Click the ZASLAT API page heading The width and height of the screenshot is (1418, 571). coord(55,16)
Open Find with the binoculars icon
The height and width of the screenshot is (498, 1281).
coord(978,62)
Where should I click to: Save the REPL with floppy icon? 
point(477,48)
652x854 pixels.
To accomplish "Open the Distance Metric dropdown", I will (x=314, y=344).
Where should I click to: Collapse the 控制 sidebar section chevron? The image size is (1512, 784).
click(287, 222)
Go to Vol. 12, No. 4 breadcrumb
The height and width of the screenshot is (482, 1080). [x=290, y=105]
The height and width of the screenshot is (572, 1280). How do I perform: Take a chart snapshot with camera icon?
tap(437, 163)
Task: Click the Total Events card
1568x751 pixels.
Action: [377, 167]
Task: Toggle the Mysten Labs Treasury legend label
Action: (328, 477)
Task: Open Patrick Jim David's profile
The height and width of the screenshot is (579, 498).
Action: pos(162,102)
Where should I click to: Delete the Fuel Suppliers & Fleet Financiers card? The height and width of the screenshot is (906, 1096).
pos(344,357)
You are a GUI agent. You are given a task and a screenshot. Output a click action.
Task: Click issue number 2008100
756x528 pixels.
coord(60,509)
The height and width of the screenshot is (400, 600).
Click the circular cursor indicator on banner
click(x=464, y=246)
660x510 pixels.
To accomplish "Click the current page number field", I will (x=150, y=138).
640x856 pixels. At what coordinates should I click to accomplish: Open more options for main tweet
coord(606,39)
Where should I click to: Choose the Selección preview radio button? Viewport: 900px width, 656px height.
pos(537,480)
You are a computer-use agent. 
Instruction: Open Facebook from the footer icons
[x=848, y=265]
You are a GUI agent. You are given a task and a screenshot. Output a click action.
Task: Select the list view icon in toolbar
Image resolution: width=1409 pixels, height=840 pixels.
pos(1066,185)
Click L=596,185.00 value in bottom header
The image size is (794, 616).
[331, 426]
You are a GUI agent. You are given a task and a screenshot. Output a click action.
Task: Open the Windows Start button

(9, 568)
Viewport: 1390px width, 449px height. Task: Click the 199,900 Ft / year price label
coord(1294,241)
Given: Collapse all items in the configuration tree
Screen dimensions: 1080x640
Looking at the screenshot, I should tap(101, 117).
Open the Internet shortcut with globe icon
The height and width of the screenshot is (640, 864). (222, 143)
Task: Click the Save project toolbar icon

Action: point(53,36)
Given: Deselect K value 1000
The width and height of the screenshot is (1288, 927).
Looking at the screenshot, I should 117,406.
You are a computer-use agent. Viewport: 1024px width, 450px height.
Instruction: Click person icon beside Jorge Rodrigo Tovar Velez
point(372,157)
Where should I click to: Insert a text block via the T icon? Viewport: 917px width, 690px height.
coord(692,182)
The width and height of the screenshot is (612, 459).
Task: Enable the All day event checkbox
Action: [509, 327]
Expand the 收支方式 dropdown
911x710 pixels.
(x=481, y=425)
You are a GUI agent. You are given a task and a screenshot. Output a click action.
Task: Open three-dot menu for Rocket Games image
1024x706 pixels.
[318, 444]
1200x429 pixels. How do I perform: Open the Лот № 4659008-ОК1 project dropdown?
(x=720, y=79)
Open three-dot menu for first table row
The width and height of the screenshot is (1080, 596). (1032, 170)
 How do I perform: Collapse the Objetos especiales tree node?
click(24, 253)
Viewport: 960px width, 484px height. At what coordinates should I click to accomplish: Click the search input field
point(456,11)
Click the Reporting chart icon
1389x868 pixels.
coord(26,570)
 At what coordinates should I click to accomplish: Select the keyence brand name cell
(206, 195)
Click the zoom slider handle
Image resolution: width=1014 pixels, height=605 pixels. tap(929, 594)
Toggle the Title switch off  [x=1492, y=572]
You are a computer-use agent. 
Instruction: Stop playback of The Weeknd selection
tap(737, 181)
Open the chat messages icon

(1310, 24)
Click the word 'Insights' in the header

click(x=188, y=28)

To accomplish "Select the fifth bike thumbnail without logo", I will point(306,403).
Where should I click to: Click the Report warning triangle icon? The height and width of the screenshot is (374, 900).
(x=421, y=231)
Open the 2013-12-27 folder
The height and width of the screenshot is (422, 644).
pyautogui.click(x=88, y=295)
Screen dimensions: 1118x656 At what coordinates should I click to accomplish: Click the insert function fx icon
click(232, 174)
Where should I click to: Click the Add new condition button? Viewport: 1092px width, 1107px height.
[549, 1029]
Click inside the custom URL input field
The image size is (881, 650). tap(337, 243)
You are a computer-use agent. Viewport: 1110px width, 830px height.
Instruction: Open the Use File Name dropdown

--------------------

→ What is expected
Rewrite the data above, changing every "Where should I click to" to "Where should I tap to" and keeping the rest unchanged.

→ Result
Click the ZASLAT API page heading The width and height of the screenshot is (1418, 571). coord(55,16)
Open Find with the binoculars icon
The height and width of the screenshot is (498, 1281).
coord(978,62)
Where should I tap to: Save the REPL with floppy icon? 
point(477,48)
652x854 pixels.
To accomplish "Open the Distance Metric dropdown", I will (x=314, y=344).
Where should I tap to: Collapse the 控制 sidebar section chevron? The image size is (1512, 784).
click(287, 222)
Go to Vol. 12, No. 4 breadcrumb
The height and width of the screenshot is (482, 1080). [x=290, y=105]
The height and width of the screenshot is (572, 1280). How do I perform: Take a chart snapshot with camera icon?
tap(437, 163)
Task: Click the Total Events card
1568x751 pixels.
Action: [377, 167]
Task: Toggle the Mysten Labs Treasury legend label
Action: (328, 477)
Task: Open Patrick Jim David's profile
The height and width of the screenshot is (579, 498).
Action: pos(162,102)
Where should I tap to: Delete the Fuel Suppliers & Fleet Financiers card? The height and width of the screenshot is (906, 1096).
pos(344,357)
You are a GUI agent. You are given a task and a screenshot. Output a click action.
Task: Click issue number 2008100
756x528 pixels.
coord(60,509)
The height and width of the screenshot is (400, 600).
Click the circular cursor indicator on banner
click(x=464, y=246)
660x510 pixels.
To accomplish "Click the current page number field", I will (x=150, y=138).
640x856 pixels. At what coordinates should I click to accomplish: Open more options for main tweet
coord(606,39)
Where should I tap to: Choose the Selección preview radio button? Viewport: 900px width, 656px height.
pos(537,480)
You are a computer-use agent. 
Instruction: Open Facebook from the footer icons
[x=848, y=265]
You are a GUI agent. You are given a task and a screenshot. Output a click action.
Task: Select the list view icon in toolbar
Image resolution: width=1409 pixels, height=840 pixels.
pos(1066,185)
Click L=596,185.00 value in bottom header
The image size is (794, 616).
[331, 426]
You are a GUI agent. You are given a task and a screenshot. Output a click action.
Task: Open the Windows Start button

(9, 568)
Viewport: 1390px width, 449px height. Task: Click the 199,900 Ft / year price label
coord(1294,241)
Given: Collapse all items in the configuration tree
Screen dimensions: 1080x640
Looking at the screenshot, I should tap(101, 117).
Open the Internet shortcut with globe icon
The height and width of the screenshot is (640, 864). (222, 143)
Task: Click the Save project toolbar icon

Action: point(53,36)
Given: Deselect K value 1000
The width and height of the screenshot is (1288, 927).
Looking at the screenshot, I should 117,406.
You are a computer-use agent. Viewport: 1024px width, 450px height.
Instruction: Click person icon beside Jorge Rodrigo Tovar Velez
point(372,157)
Where should I tap to: Insert a text block via the T icon? Viewport: 917px width, 690px height.
coord(692,182)
The width and height of the screenshot is (612, 459).
Task: Enable the All day event checkbox
Action: [509, 327]
Expand the 收支方式 dropdown
911x710 pixels.
(x=481, y=425)
You are a GUI agent. You are given a task and a screenshot. Output a click action.
Task: Open three-dot menu for Rocket Games image
1024x706 pixels.
[318, 444]
1200x429 pixels. How do I perform: Open the Лот № 4659008-ОК1 project dropdown?
(x=720, y=79)
Open three-dot menu for first table row
The width and height of the screenshot is (1080, 596). (1032, 170)
 How do I perform: Collapse the Objetos especiales tree node?
click(24, 253)
Viewport: 960px width, 484px height. At what coordinates should I click to accomplish: Click the search input field
point(456,11)
Click the Reporting chart icon
1389x868 pixels.
coord(26,570)
 At what coordinates should I click to accomplish: Select the keyence brand name cell
(206, 195)
Click the zoom slider handle
Image resolution: width=1014 pixels, height=605 pixels. tap(929, 594)
Toggle the Title switch off  [x=1492, y=572]
You are a computer-use agent. 
Instruction: Stop playback of The Weeknd selection
tap(737, 181)
Open the chat messages icon

(1310, 24)
Click the word 'Insights' in the header

click(x=188, y=28)

To accomplish "Select the fifth bike thumbnail without logo", I will point(306,403).
Where should I tap to: Click the Report warning triangle icon? The height and width of the screenshot is (374, 900).
(x=421, y=231)
Open the 2013-12-27 folder
The height and width of the screenshot is (422, 644).
pyautogui.click(x=88, y=295)
Screen dimensions: 1118x656 At what coordinates should I click to accomplish: Click the insert function fx icon
click(232, 174)
Where should I tap to: Click the Add new condition button? Viewport: 1092px width, 1107px height.
[549, 1029]
Click inside the custom URL input field
The image size is (881, 650). tap(337, 243)
You are a computer-use agent. Viewport: 1110px width, 830px height.
Instruction: Open the Use File Name dropdown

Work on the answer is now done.